Reviewed by MARGIE THOMSON
"Souls cross ages like clouds cross skies, an' tho' a cloud's shape nor hue nor size don't stay the same it's still a cloud an' so is a soul," muses young Zachry, the narrator of the central segment of this 11-part novel of interruption, backwards referencing and echoes.
Around 150 pages later, the Cambridge-expelled, disinherited Robert Frobisher, musical genius, cad and fictional author of the "Letters from Zedelghem" which make up the second and tenth segments, describes the composition that "holds his life": "a 'sextet for overlapping soloists': piano, clarinet, cello, flute, oboe and violin, each in its own language of key, scale and colour. In the first set, each solo is interrupted by its successor; in the second, each interruption is recontinued, in order ... "
This piece of music he calls Cloud Atlas Sextet and his description of it - especially coupled with the opening quote above - suffices almost perfectly as an explanation of this novel's structure. It, too, comprises six voices over six twists of the historical kaleidoscope (although, possibly, only one soul) who are each in their turn interrupted by the succeeding voice, yet, following the sixth and central episode, resume in reverse to conclude their story.
It's a massively ambitious undertaking that can only be read with awe - even more awe, if possible, than one may have felt for his previous novels, Ghostwritten and the Booker Prize-shortlisted number9dream.
As a writer, Mitchell really does have it all: a vocabulary that is like the Oxford English Dictionary but with wings; an imagination that takes cultural and historical reference points and weaves them into wild fantasies; and a facility with voice that enables him to create characters whose presence one can almost physically sense, no matter what genre he has them operating in - and even if, as with Sonmi, central character of the fifth and seventh segments, they are not fully human in the usual sense, but are the products of a Matrix-like genetic-political experiment.
Historically and stylistically diverse as these segments are, it's easy to trace Mitchell's overall design and thematic interests. Slavery, tyranny and control run as brutal threads through all the narratives, manifesting differently depending on the era, but always raising potent questions about human society and organisation, and individuals' power to change anything in their own lives, let alone the forces of history ("Yet what is any ocean but a multitude of drops?" one character rhetorically concludes).
The novel opens, of all places, on the Chatham Islands in 1850, as the peaceable Moriori face slavery and extinction at the hands of the Maori. We observe 19th-century colonisation, both by Maori and the British, through the eyes of American notary Adam Ewing, who then leaves the Chathams aboard a schooner, the Prophetess, en route back to San Francisco. He leaves us mid-sentence, and the next place we find ourselves is 1931, with Robert Frobisher, in the world between wars that was Europe then.

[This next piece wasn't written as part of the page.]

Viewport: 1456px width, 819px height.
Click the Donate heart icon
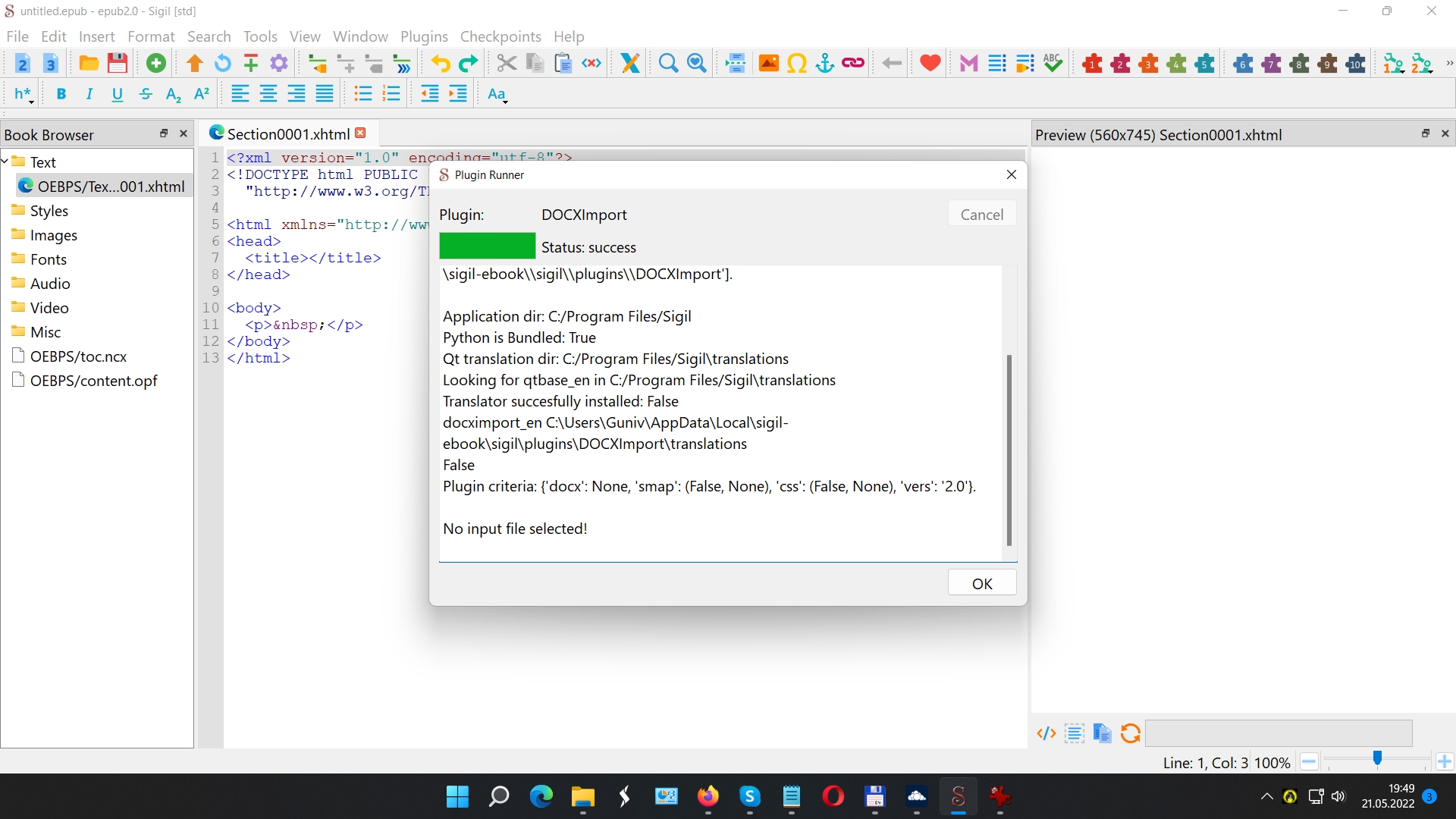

Frobisher finds an old book, torn in half, titled The Pacific Diary of Adam Ewing. Frobisher's segment, in which the torment is of a more personal kind - desire itself - is told in the form of letters to his friend Rufus Sixsmith; then, in the third part, "Half Lives: The First Luisa Rey Mystery", we meet Sixsmith again, nearly half a century older and now a prominent scientist about to blow the whistle on an atomic energy plant.
Paced as racily and suspensefully as any political thriller, we see the advent of the terrifying corporate power that, by the fifth segment, has come to dominate every facet of life. By the sixth section, "Sloosha's Crossin' an' Ev'rythin' After", human development - progress - has come full circle in just a few centuries: again, tribes slaughter and enslave each other; historical knowledge exists as myth and religious belief. The evil, fearsome spirit is Old Georgie (Bush?); Sonmi is worshipped as a goddess.
Some of the plots are familiar, although the reading is unfailingly fresh and original nonetheless. Mitchell is almost too clever - he has an answer for everything. As the narrator of segments four and eight, a London publisher institutionalised against his will in a tyrannical rest-home, says (as he edits a manuscript for a "young-hack-versus-corporate-corruption-thriller" called Half Lives: The First Luisa Rey Mystery): "as if there could be anything not done a hundred thousand times between Aristophanes and Andrew Void-Webber! As if Art is the What, not the How!"
I don't expect to read anything as all-round brilliant as Cloud Atlas for quite some time. One is driven to read it, yet bereft and procrastinating as one nears the end. I hope it wins lots of important prizes in the coming year.